Screenshot grounding data:
>>>

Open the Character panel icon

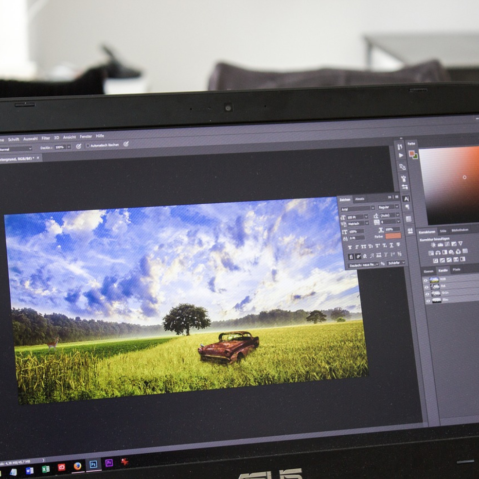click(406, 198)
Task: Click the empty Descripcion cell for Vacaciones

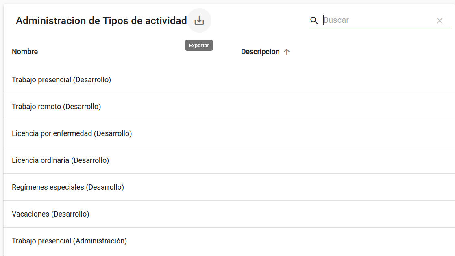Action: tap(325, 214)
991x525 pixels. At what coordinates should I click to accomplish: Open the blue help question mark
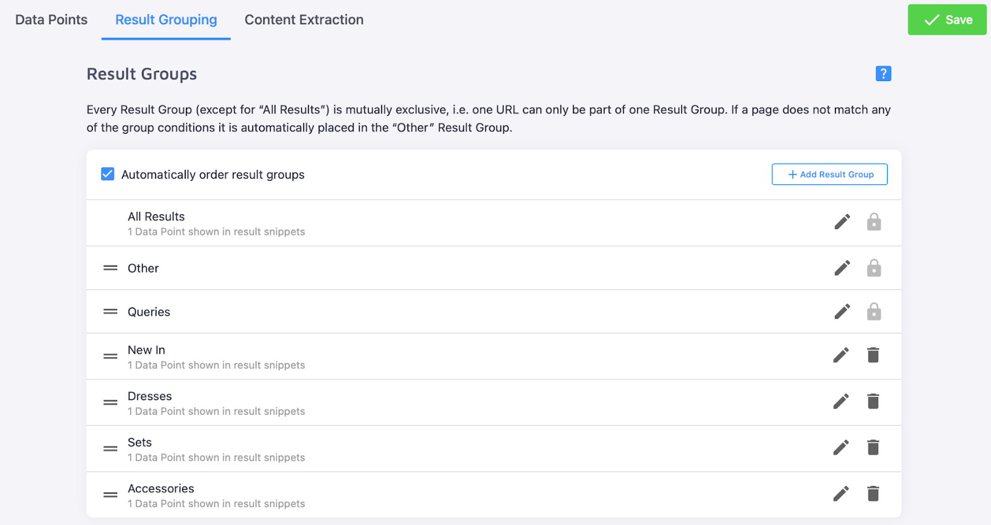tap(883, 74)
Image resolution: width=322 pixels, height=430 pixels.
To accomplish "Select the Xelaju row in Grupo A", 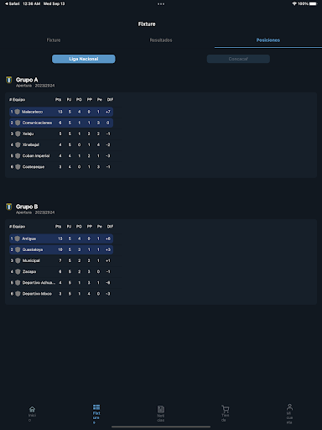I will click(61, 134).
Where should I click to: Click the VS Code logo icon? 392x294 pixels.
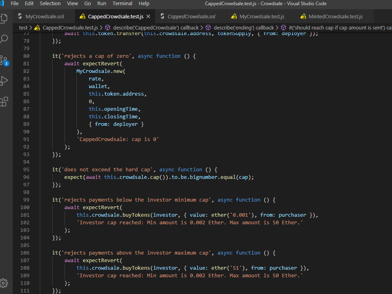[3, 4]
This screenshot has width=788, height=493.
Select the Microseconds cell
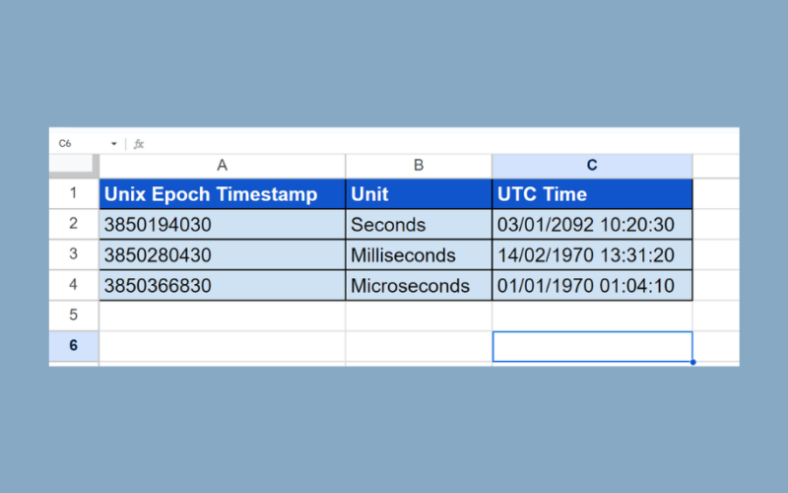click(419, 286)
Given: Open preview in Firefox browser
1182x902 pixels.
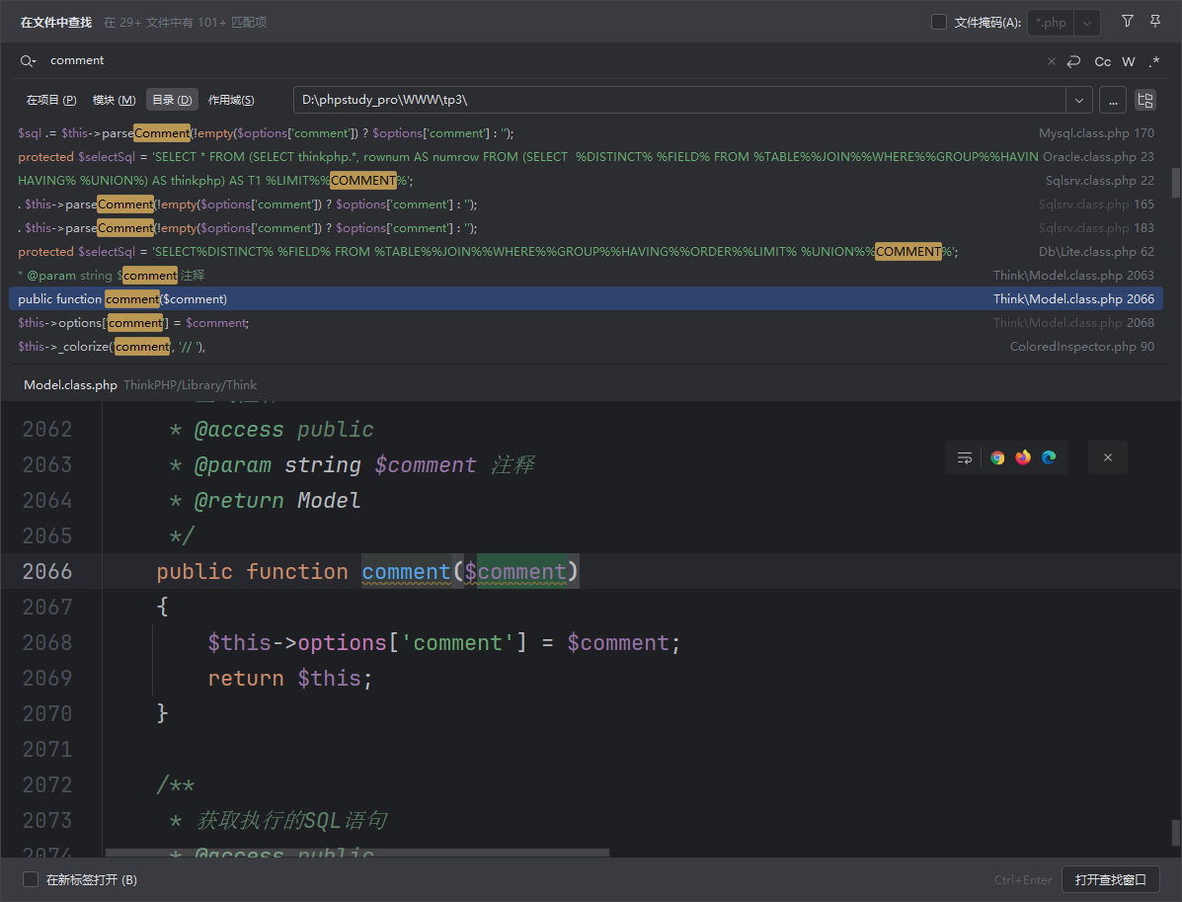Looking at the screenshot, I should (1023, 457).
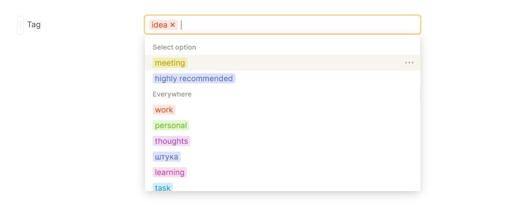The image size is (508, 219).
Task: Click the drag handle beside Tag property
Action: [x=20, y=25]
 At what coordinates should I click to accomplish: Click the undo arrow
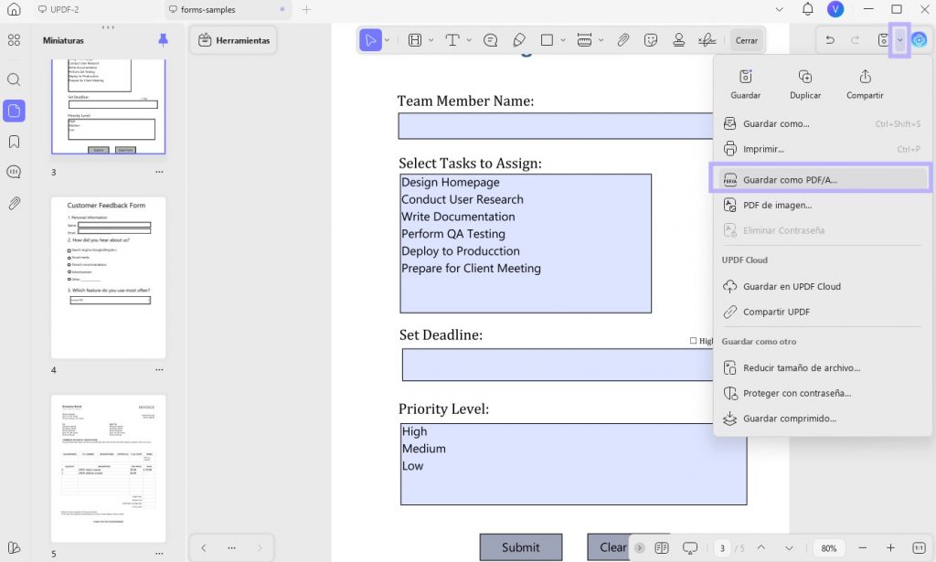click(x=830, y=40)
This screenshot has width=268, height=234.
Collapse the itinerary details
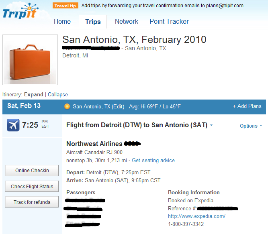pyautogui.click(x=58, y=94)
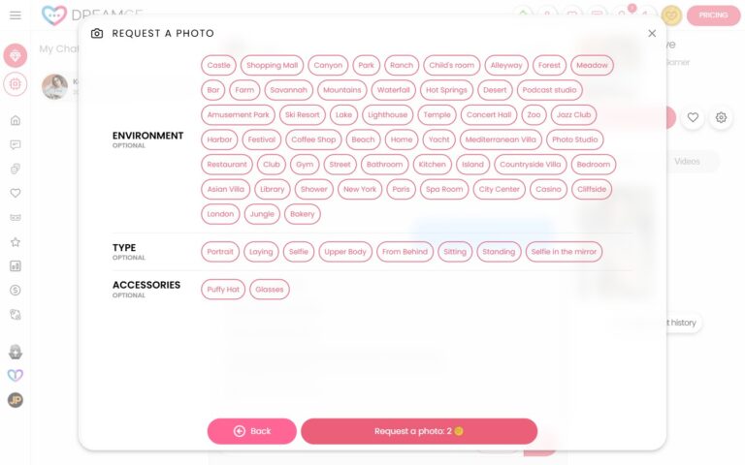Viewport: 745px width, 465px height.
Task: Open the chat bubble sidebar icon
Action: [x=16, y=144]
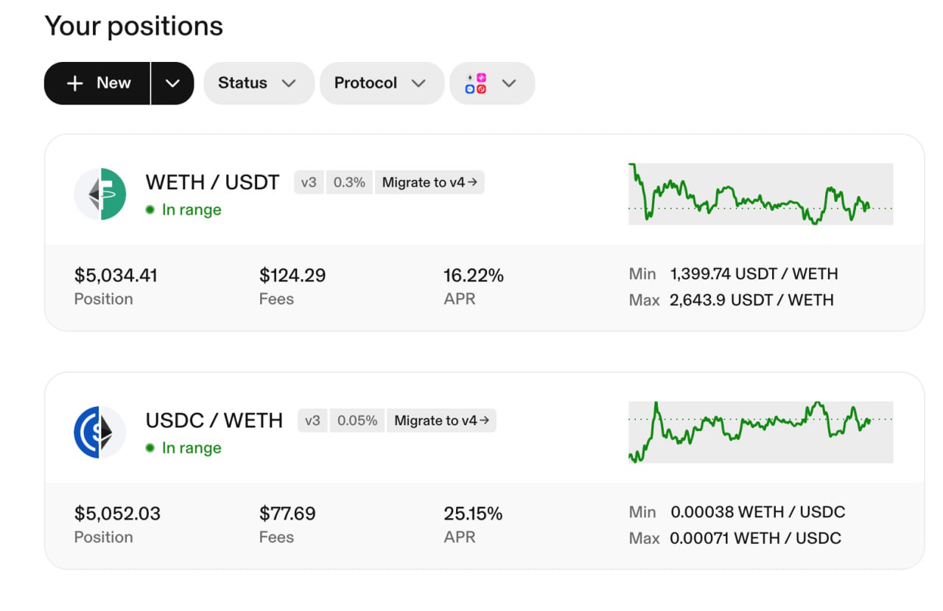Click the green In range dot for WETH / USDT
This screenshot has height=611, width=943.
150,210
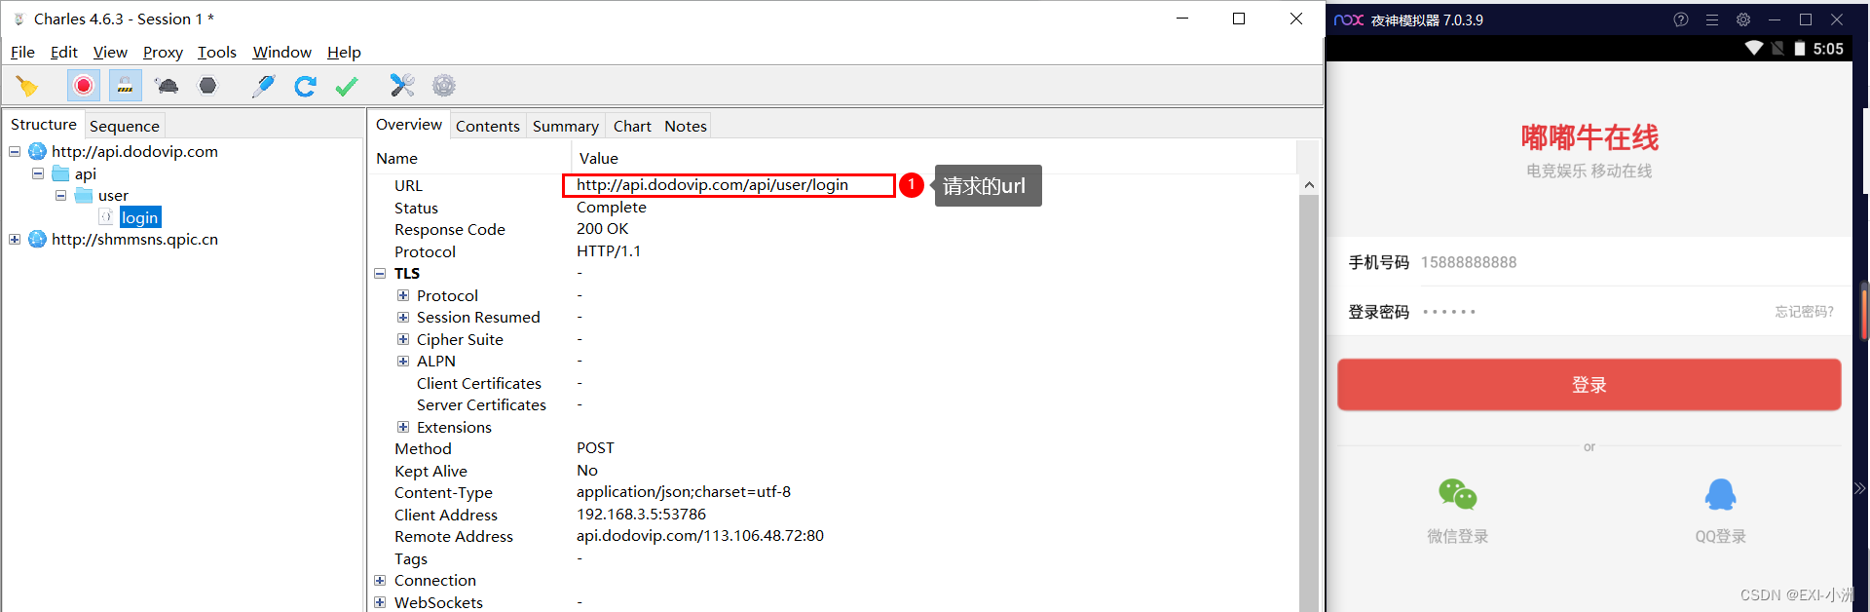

<<<

TASK DETAILS
Begin at the line containing "This screenshot has width=268, height=234." and stop at the last line of the data. Repeat only those lines, exactly, and leave out the pictures.

RESPONSE TO THIS TASK
This screenshot has width=268, height=234.
Collapse the itinerary details
pyautogui.click(x=58, y=94)
Viewport: 745px width, 465px height.
Task: Open the chat bubble sidebar icon
Action: [x=16, y=144]
Click the green In range dot for WETH / USDT
This screenshot has height=611, width=943.
150,210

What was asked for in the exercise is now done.